The decision to shut down the two newbuild freighters within a year of delivery was made in the midst of a remarkable recovery for the air cargo market that began last fall. Demand has grown year over year for 15 consecutive months and has remained about 12% higher for the entire year so far compared to the same period in 2023. Canada’s limited population and all-cargo carrier Cargojet’s dominant position in the Canadian market has made it more difficult for Air Canada to grow its cargo business, analysts say.
“Our current operating fleet size of six freighters is a well-tailored and strategic fit to our overall network and fits very well within our geographical strengths of connecting the Americas and our growing global network. The fine tuning of our fleet size and network that has taken place over the past year has proven successful and we’re pleased with the stability this network provides,” Casey said in the message.
Ethiopian Cargo focuses on Africa market
Ethiopian Airlines is ranked No. 21 in the world by volume carried and is the largest cargo-network carrier in Africa. The company has set a goal for cargo to be a stand-alone profit center by next decade. It currently operates 10 Boeing 777 long-haul freighters, four standard-size 737-800 converted freighters and three leased 767-300 converted freighters, one of which has been grounded for more than three months.
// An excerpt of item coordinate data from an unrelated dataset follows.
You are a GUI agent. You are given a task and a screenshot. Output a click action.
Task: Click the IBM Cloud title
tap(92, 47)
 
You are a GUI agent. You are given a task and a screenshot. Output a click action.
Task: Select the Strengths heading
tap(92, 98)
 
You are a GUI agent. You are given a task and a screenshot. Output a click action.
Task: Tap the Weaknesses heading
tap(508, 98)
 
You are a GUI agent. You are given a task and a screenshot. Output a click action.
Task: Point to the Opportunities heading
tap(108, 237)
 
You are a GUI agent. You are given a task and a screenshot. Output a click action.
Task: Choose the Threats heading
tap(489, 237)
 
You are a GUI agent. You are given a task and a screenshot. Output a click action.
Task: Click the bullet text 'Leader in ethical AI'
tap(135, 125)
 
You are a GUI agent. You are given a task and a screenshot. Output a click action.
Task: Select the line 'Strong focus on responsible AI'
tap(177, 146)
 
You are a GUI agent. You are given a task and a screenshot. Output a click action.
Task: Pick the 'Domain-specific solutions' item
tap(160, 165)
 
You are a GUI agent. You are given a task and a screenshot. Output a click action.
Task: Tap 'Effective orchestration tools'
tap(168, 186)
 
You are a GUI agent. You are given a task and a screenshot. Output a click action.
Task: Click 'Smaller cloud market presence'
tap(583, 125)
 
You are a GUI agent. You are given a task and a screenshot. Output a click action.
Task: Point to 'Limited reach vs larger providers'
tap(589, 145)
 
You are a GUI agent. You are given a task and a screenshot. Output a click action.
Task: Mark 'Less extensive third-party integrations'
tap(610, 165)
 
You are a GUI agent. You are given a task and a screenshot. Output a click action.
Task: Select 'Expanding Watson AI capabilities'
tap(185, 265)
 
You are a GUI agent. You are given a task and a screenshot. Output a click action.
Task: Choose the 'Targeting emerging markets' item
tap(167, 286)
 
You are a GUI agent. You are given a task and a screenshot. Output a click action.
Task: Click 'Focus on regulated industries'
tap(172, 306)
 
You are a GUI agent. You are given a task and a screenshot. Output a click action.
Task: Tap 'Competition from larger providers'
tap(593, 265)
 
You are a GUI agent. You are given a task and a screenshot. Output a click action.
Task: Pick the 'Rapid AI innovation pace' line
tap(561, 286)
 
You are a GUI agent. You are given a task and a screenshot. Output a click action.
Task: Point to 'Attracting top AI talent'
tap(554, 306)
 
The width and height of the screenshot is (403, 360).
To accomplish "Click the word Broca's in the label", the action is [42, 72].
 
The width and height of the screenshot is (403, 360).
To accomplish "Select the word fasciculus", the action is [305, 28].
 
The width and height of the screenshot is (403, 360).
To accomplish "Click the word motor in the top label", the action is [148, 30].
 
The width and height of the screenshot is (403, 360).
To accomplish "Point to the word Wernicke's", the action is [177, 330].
Four additional 777 production freighters are scheduled for delivery next year, but the schedule could be pushed back because of a recent strike at Boeing and other factory problems. The airline also has a tentative agreement with Boeing for the purchase of five 777-8 freighters, a next-generation aircraft that is still in the testing phase.
Ethiopian Cargo last year completed a large warehouse at its Addis Ababa hub that is dedicated to e-commerce shipments.
Ethiopian Airlines didn’t respond to a message seeking details about the Air Canada transaction.